OBJECTIVE
Scale the part of the listing that opens with the line containing "Where should I click to: Click the Share" and closes with the line containing "click(122, 67)": write only those lines out again, requests included, with every coordinate in the answers multiplied by 1.45 and rounded to a whole number, halves up.

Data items
★ ★ ★ ★ ★

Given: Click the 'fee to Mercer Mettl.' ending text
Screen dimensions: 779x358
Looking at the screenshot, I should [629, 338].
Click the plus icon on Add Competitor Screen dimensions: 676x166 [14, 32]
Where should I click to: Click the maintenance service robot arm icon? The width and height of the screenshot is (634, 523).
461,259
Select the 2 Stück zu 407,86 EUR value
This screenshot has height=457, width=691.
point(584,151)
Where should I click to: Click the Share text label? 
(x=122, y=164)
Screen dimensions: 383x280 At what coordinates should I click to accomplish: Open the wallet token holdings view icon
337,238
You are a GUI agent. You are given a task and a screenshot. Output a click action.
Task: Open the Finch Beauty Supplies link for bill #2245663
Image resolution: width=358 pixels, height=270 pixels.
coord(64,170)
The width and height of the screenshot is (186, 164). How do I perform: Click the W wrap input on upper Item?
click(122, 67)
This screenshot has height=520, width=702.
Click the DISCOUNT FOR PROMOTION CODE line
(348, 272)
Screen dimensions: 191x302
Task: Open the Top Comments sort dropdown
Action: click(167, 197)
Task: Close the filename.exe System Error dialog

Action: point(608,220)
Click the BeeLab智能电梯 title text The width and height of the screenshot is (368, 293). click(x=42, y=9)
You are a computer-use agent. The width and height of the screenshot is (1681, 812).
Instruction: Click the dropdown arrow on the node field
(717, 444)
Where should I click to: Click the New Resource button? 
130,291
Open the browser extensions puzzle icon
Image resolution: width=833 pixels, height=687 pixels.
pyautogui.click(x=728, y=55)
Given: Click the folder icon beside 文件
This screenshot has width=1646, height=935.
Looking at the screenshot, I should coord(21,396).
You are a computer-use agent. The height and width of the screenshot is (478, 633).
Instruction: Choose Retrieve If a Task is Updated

★ ★ ★ ★ ★

SOLUTION FOR THIS TASK
Where should I click to: Click the Share text label? 
(x=177, y=238)
Screen dimensions: 383x280 At what coordinates should I click to accomplish: Open the wallet token holdings view icon
489,345
You are a GUI agent. You are given a task and a screenshot. Output a click action.
Task: Open the Finch Beauty Supplies link for bill #2245663
Image resolution: width=358 pixels, height=270 pixels.
coord(93,247)
The width and height of the screenshot is (186, 164). How do I perform: Click the W wrap input on upper Item?
click(177, 97)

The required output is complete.